3)Un jour je vais devoir travailler (pour de vrai). Troisième raison de rester immature. Depuis l’école primaire on nous prépare à cette mutation, à ce cataplysme, point d’ancrage dans la vie adulte. Jusqu’alors chacun passait de classe en classe, acteur de sa progression annuelle.    Nouvelle année, nouvelle classe, nouveaux copains, nouvelle maîtresse. On savait que cette excitation reviendrait l’année d’après, sans qu’on n’ait à s’en soucier. Lorsqu’on grandit, c’est une autre paire de manches. Une fois que l’on a trouvé un travail, on ne parle pas d’excitation du premier jour, mais bel et bien de stress. Ce stress que l’on entend dans la bouche de tous « les grands ». Et une fois que l’on est embauché pour de bon, comme un adulte qui se respecte, pour retrouver un peu l’adrénaline d’un jour de rentrée il faut sans cesse se remettre en question, trouver de nouvelles perspectives. Fini le temps où on se laissait vivre, où papa et maman déposait bébé chéri à l’école et que ce dernier n’avait qu’à prendre ce qu’il y avait à prendre.

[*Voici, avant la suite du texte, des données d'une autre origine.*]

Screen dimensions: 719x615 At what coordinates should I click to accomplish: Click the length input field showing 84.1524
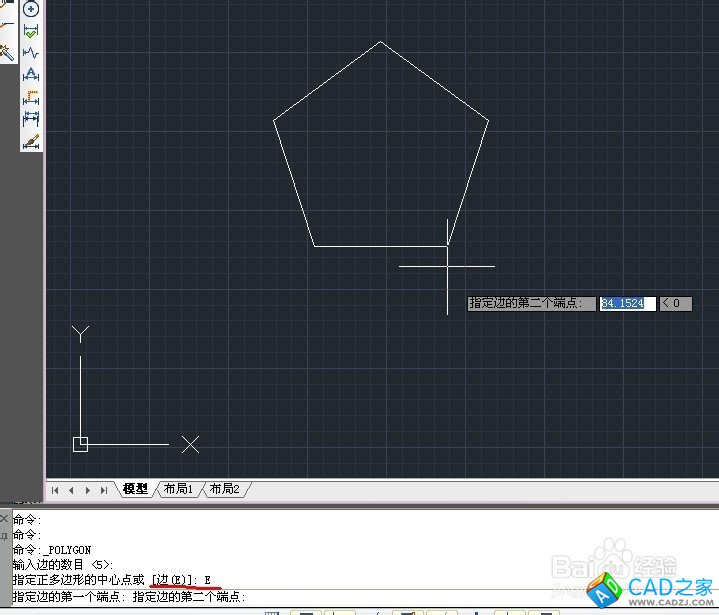click(627, 303)
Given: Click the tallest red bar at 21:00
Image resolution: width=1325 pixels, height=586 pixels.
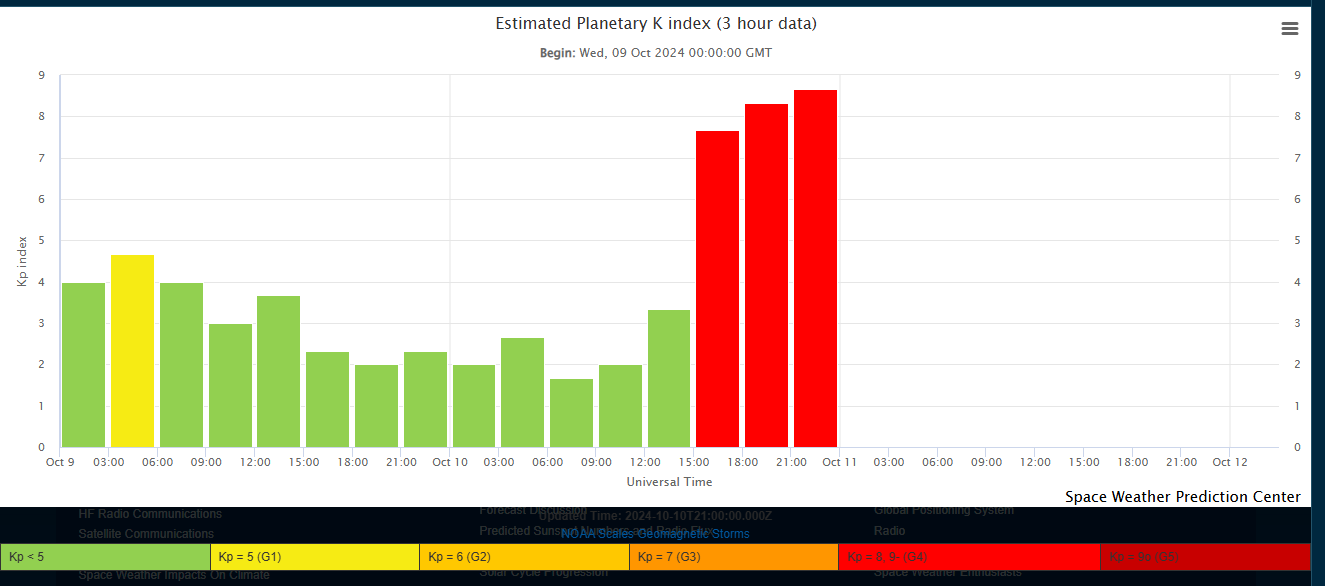Looking at the screenshot, I should click(x=815, y=268).
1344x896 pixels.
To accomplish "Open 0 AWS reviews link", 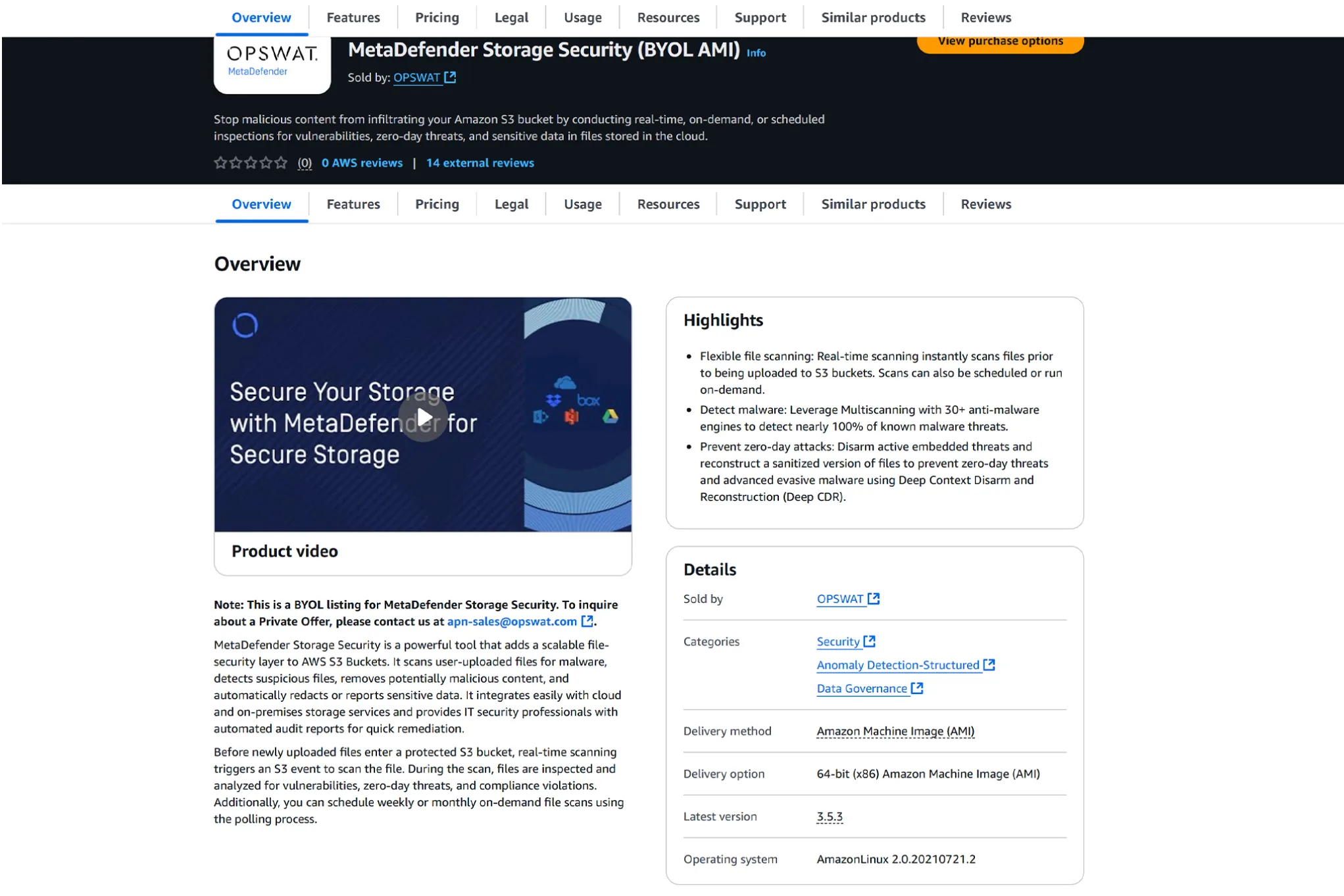I will (x=362, y=162).
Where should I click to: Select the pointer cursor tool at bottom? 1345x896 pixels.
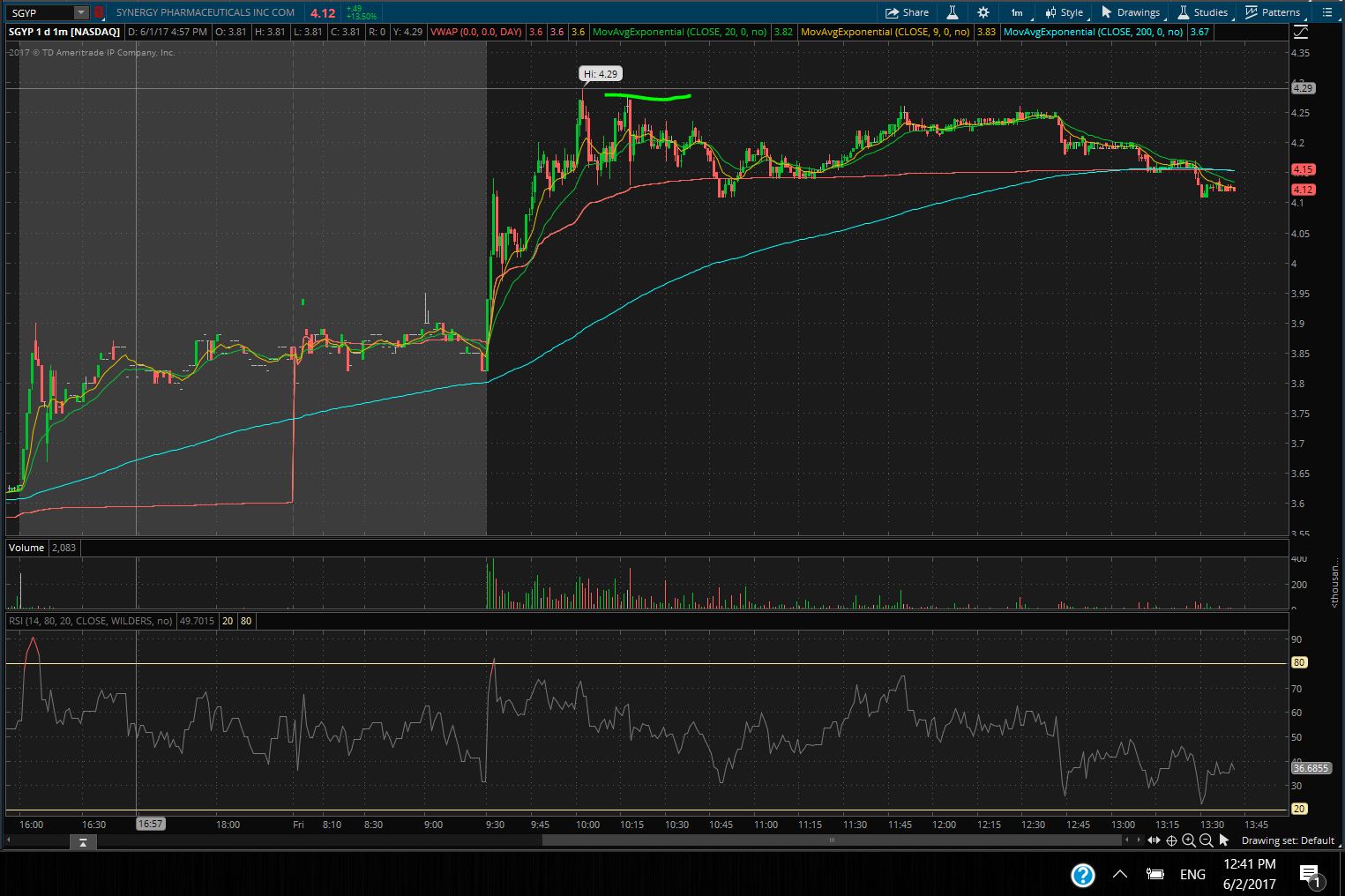(1223, 840)
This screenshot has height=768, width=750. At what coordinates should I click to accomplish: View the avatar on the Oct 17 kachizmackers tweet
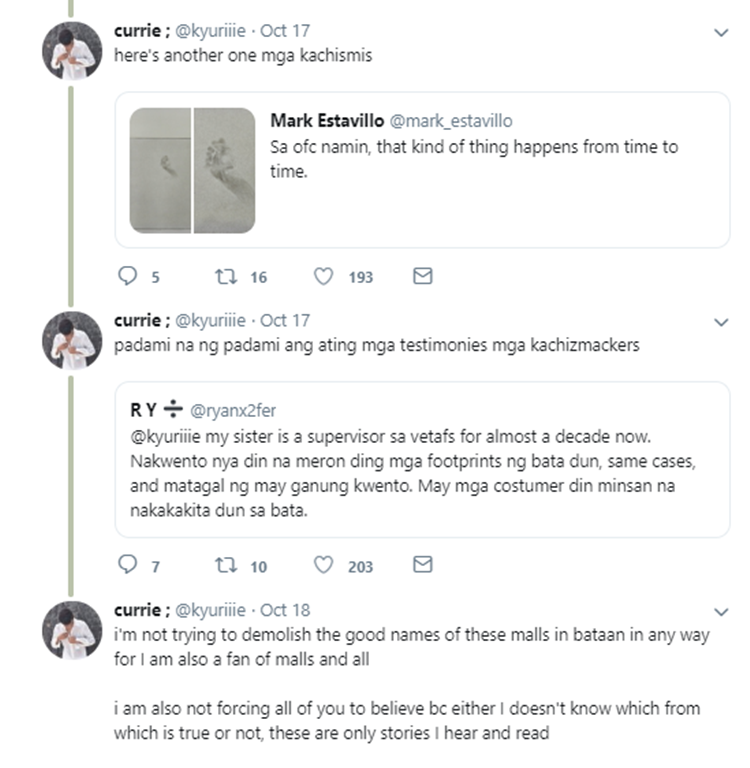coord(72,339)
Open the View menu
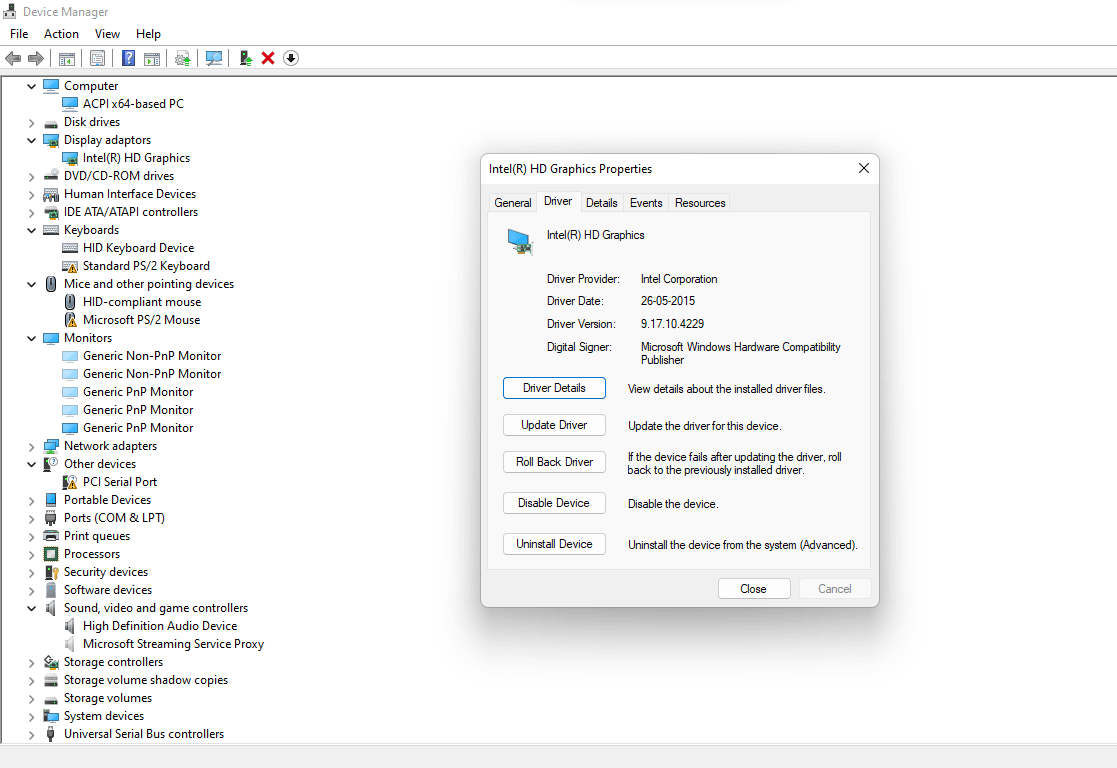 (x=107, y=33)
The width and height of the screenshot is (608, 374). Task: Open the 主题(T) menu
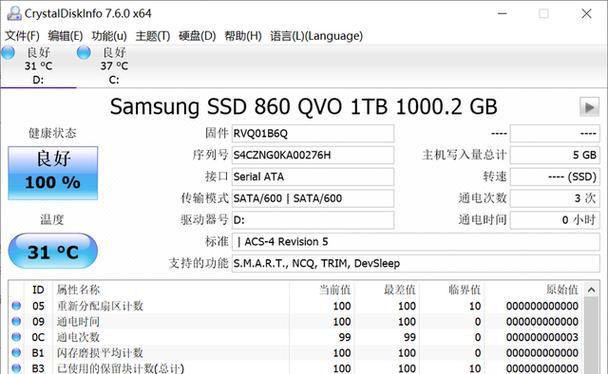click(153, 36)
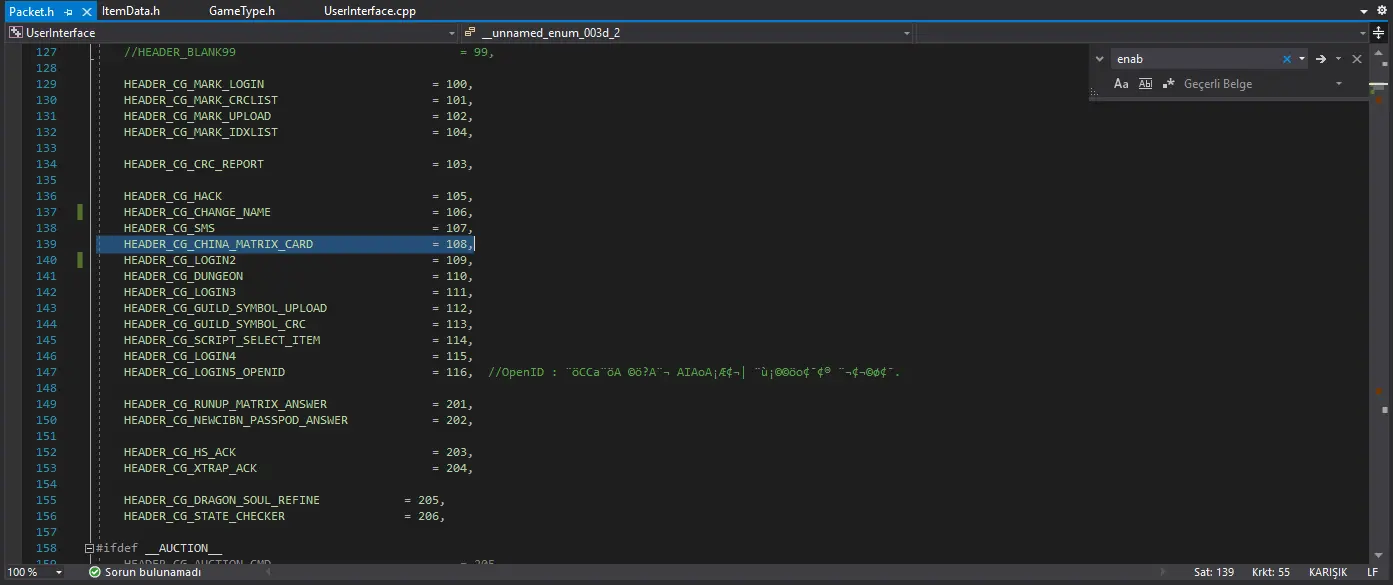Pin the Packet.h tab
This screenshot has width=1393, height=585.
click(68, 12)
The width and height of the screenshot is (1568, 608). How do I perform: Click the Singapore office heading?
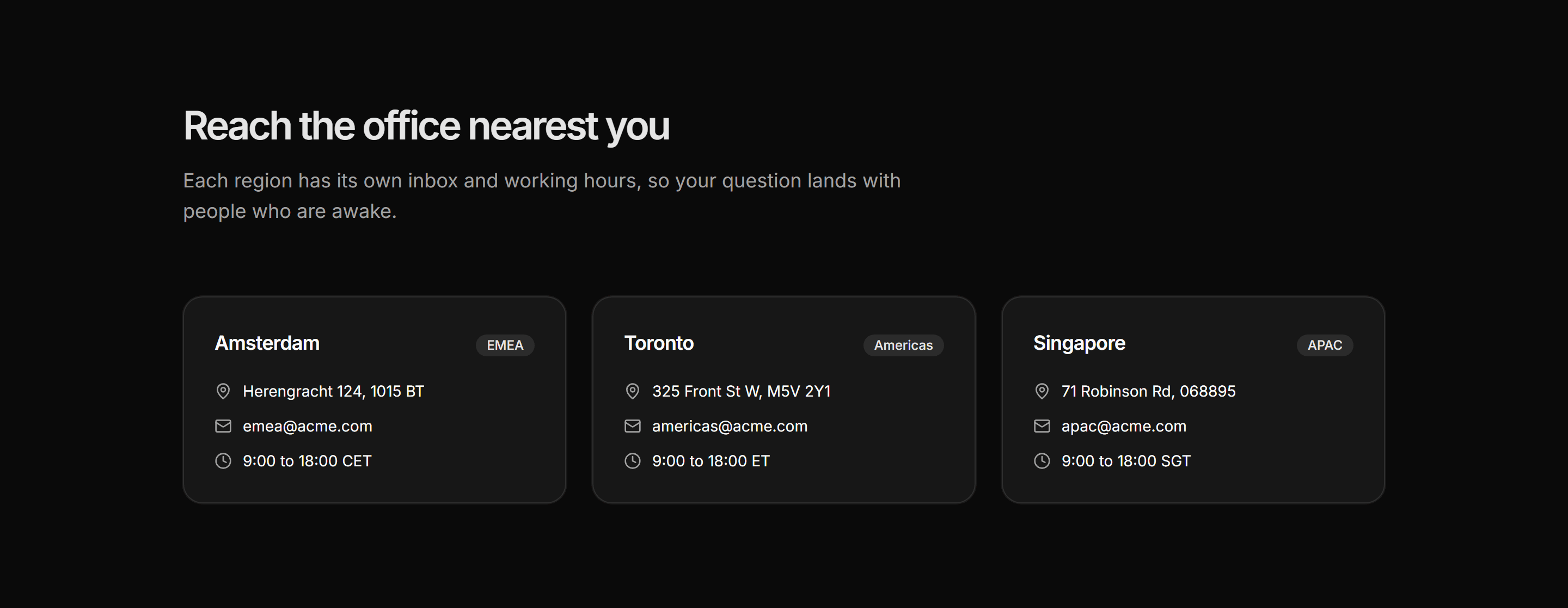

4)Je vais devoir me démarquer des autres. Non seulement pour trouver un emploi, mais aussi pour trouver un homme qui se dévouera pour passer le reste de ses jours avec moi, pour évoluer plus vite que les autres dans mon travail, pour faire des enfants plus doués que les autres, pour avoir un plus bel appartement. Parce qu’elle est là la réalité : dans le monde des grands, tout est source de compétition. Si mes souvenirs sont bons, dans le monde des petits, « l’épervier » ou le « 123 soleil » étaient sources de compétition. Et on n’avait qu’à faire le mauvais perdant et dire qu’on ne jouait plus pour que cette compétition prenne fin.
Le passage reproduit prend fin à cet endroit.